• _Tasks to perform_:
• 1. Rewrite the forum comment on the actor model, starting with "Additional information that" and going on through "redux event loop.", and put "logistics" in place of "finance".
• 2. In the forum comment on the actor model, translate this sentence into Spanish: "The actor model makes it easy to think within actors, and hard to reason about interactions."

== Document excerpt ==

Additional information that you might find helpful is here:
[https://plus.google.com/+CarlHewitt-
StandardIoT](https://plus.google.com/+CarlHewitt-StandardIoT)

------
evrydayhustling
Awesome overview! I've built actor -oriented implementations in a variety of
domains, from finance to education to messaging, and find it a very useful way
to think about the world. It can focus your thinking around which state (and
actions) should be colocated, and orient you towards event based interfaces
that focus around that data rather than specific client needs. People coming
from modern programming paradigms will find many useful analogies -- e.g. to
SOA/microservice decomposition, to components in a redux event loop.

Some cautions: as with any factorization scheme, granularity is important. The
actor model makes it easy to think within actors, and hard to reason about
interactions. Don't overfactor!

===
== Source material ==

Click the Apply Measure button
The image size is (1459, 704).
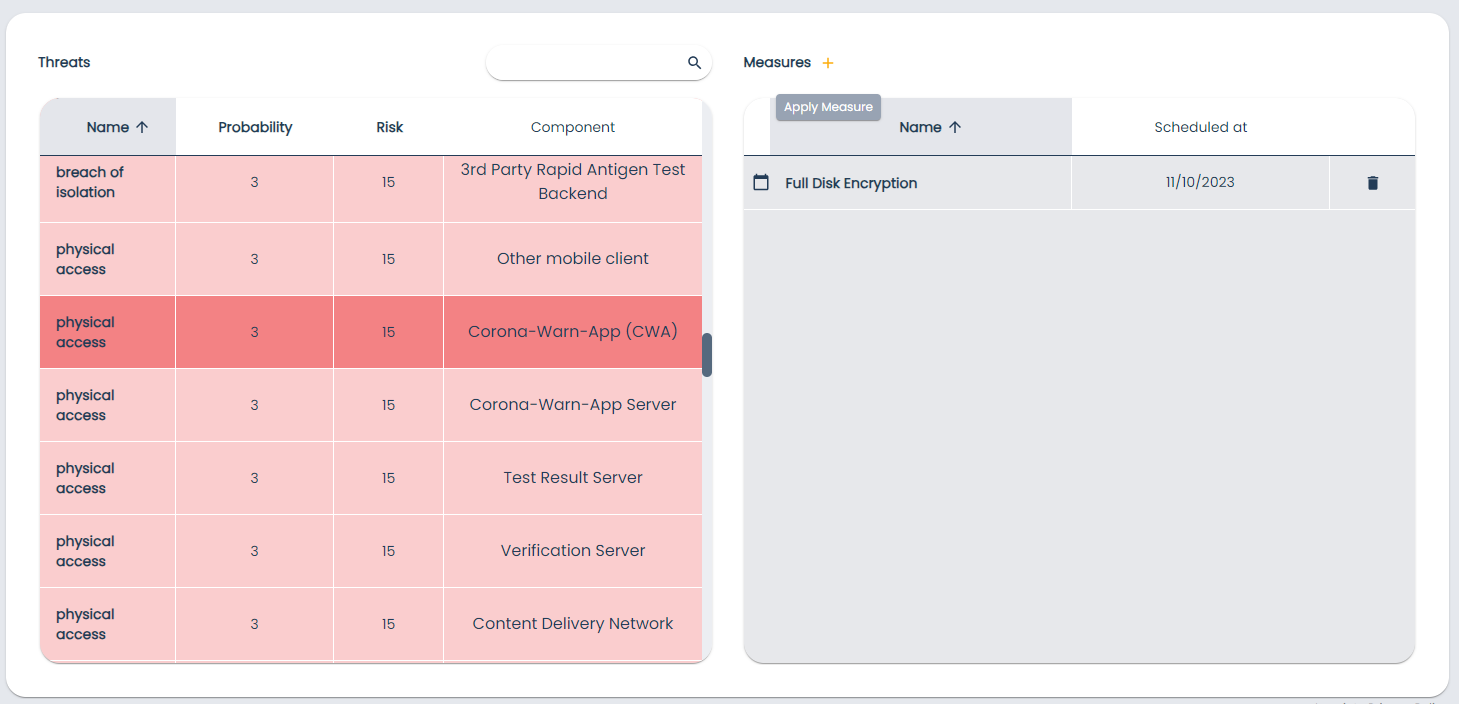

===

• _Responses in order_:
• 1.
Additional information that you might find helpful is here:
[https://plus.google.com/+CarlHewitt-
StandardIoT](https://plus.google.com/+CarlHewitt-StandardIoT)

------
evrydayhustling
Awesome overview! I've built actor -oriented implementations in a variety of
domains, from logistics to education to messaging, and find it a very useful way
to think about the world. It can focus your thinking around which state (and
actions) should be colocated, and orient you towards event based interfaces
that focus around that data rather than specific client needs. People coming
from modern programming paradigms will find many useful analogies -- e.g. to
SOA/microservice decomposition, to components in a redux event loop.

• 2. El modelo de actores facilita pensar dentro de los actores y dificulta razonar sobre las interacciones.